## Reading text
******************************

Living with Asthma: My World of Flowers


This is a lovely photograph for those of you who enjoy gardening, shabby chic, the country look, and yes, for those of you who like me have a fascination with flowers, moreover, with daisies! I like all kinds of flowers, including wild flowers. As a child I had first loves in the holy flower kingdom: My first love was a certain large purple orchid. Later, I discovered jasmines, Chinese honeysuckle at my maternal Grandmother's house, near the house where my grandparents lived at a time there was a small front garden with pink and white carnations, and I fell in love with those, too.

I was inspired by a flower I called the Carolina, a myrtle, a puff duster myrtle, and this flower is native to the tropics, and is very famous in Australia. The red myrtle such as the hairbrush myrtle came along later on. There was the grand plumeria and for those living in the tropics, such as in Hawaii, you are familiar with it. I had the pink plumeria in the front lawn at my maternal grandparents' house. I used to 'pick' all pink flowers. Violets are special in my life, and there is the Tenerife Teide violet, a unique violet and one of fragrance. One finds the Parma violet in Italy and in the south of France, and its perfume is very costly.

******************************

## Exercise data
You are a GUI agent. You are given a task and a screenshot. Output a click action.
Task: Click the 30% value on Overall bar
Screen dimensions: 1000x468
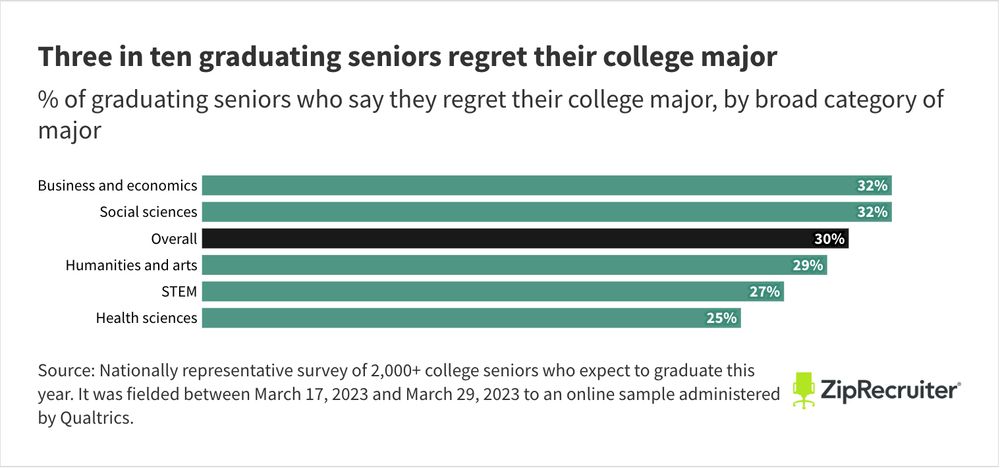click(831, 239)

******************************

## Prompt A
In the text about flowers, which flower was the writer's first love as a child?
## Prompt B
Write out the part of the text about flowers starting at "I was inspired" and ending at "is very costly.".
## Prompt C
Continue the text about flowers from its last sentence.
The data has no connection to the text about flowers.

## Response A
A certain large purple orchid.

## Response B
I was inspired by a flower I called the Carolina, a myrtle, a puff duster myrtle, and this flower is native to the tropics, and is very famous in Australia. The red myrtle such as the hairbrush myrtle came along later on. There was the grand plumeria and for those living in the tropics, such as in Hawaii, you are familiar with it. I had the pink plumeria in the front lawn at my maternal grandparents' house. I used to 'pick' all pink flowers. Violets are special in my life, and there is the Tenerife Teide violet, a unique violet and one of fragrance. One finds the Parma violet in Italy and in the south of France, and its perfume is very costly.

## Response C
I am in love with flowers, but now flowers are not my friends, for so many of them produce asthma in me: jasmines, hibisci, myrtle, and I sneeze and freeze ... I feel the itching of skin rash that reproduce, and I sneeze and wheeze at the site of a mango tree, tomato plants, and eucalyptus plant, myrtle, hibisci, and so forth. I ask, is this allergic reaction fair to one who adores the world of nature? I enjoy paper flowers such as paper lilies dearly, and the tissue paper flowers that I used to purchase in Mexico. There are alternatives in life and I settle for second best in regard to the emotional ordeal of having to distance myself from certain flowers. I cannot consume herbal teas due to a particular ingredient, hibiscus. This brings about severity in asthma which I recently discovered, as recent as one year ago.

I enjoy flowers that produce massive reactions in me, but I enjoy these flowers through varied sources: botany books, flora books, paper flowers, soft tissue flowers, printed flowers in dishes, and through the memories of a young girl who enjoyed the world of flowers, a gift she inherited through her father who always brought flowers home to her and through the genetic prime of her paternal grandmother who adored the flowers of her native North Africa. Thank you for passing on to me the beauty of the world of flowers despite allergens that affect me. I have learned to stay away from certain flowers, but in my heart, like my gardenia loving father used to say, 'All flowers are beautiful.' Thank you for such a fine gift from nature's own 'imperfetion.' Thank you, Julia. Today, your great-grandaughter, Julie, also inherited the gift you passed on to me, a fascination with all flowers!